In a tiny 17 mm × 17 mm EHS-FCBGA package, the Ara-2 chip is designed around 8 Gen-2 neural cores. image used courtesy of Kinara

 

Backed by Nvidia, AI-networking startup Enfabrica this year opened pre-orders for its 8 Terabit/s ACF-S switch system based on its technology. Finally, Axelera had a big funding year while pushing the in-memory computing approach of its Metis processor.

 

AI Infiltrates Tools for PCB Design, IC Design, and Embedded Development

There’s no doubt that 2023 was a huge year for AI—including generative AI—in a variety of hardware and software design tools. Siemens was first up back in February with its Questa Verification IQ, a software platform designed to use AI for data-driven IC verification.

The Spring of this year saw AI-based releases from both Synopsys and Cadence. Synopsys rolled out Synopsys.ai, a suite of AI-driven tools for the design, verification, testing, and manufacturing of advanced ICs. Meanwhile, Cadence launched Allegro X AI technology aimed at automating placement and routing using AI.
 

Cadence’s Allegro X AI inputs PCB design information such as netlist and physical constraints, and outputs board placement, critical routing, and more.

Cadence’s Allegro X AI inputs PCB design information such as netlist and physical constraints, and outputs board placement, critical routing, and more. Image used courtesy of Cadence

 

The Spring also saw the launch of Flux's Copilot, which is essentially an AI-based design assistant integrated into a PCB design tool. More recently, the company this month unveiled a new version of Copilot that provides the capability to recognize and work with images like block diagrams.

On the embedded software development side, STMicroelectronics (ST) brought its free STM32 MCU Edge AI toolset to the cloud back in January. And just this month, the company announced (also free) new AI software libraries for unlimited deployment on any STM32 MCU. In a hardware/software combo announcement, Ambarella co-developed a neural network processing stack and chip family for AI computing in autonomous vehicles.

 

More AI Everywhere in 2024

I have to be honest. Despite all the epic AI news stories All About Circuits covered this year, this one is probably my favorite. Our own Jake Hertz got this exclusive interview with researchers from NYU. They successfully used ChatGPT to design and build a microprocessor. Jake had the chance to meet NYU professor Dr. Hammond Pearce to learn more about this research face to face.

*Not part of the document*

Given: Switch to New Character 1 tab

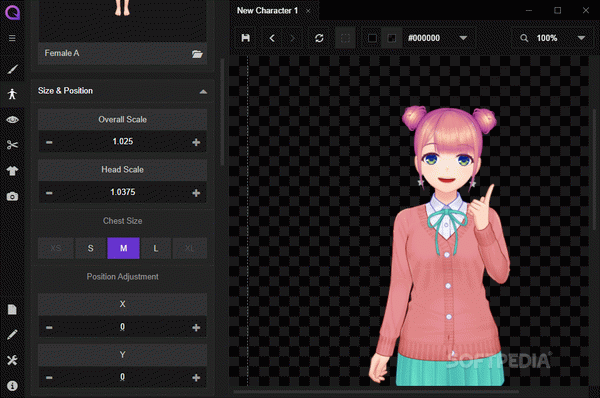Looking at the screenshot, I should (x=267, y=11).
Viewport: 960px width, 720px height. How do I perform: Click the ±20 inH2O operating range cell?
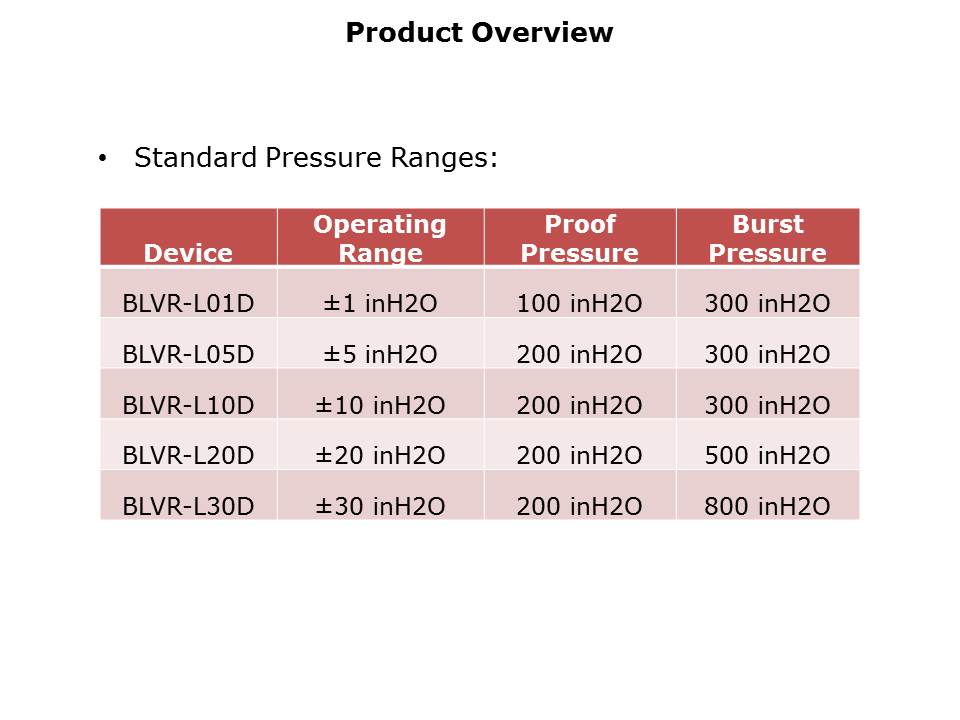[380, 456]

While AI was certainly big in our industry in 2023, there is little doubt that 2024 will see more of the same. The ability for AI and ML to speed up all manner of engineering and design tasks makes them irresistible technologies. Chip and tool vendors—both big and small, both old and new—will find new ways to use AI and to improve on how they’re already using it.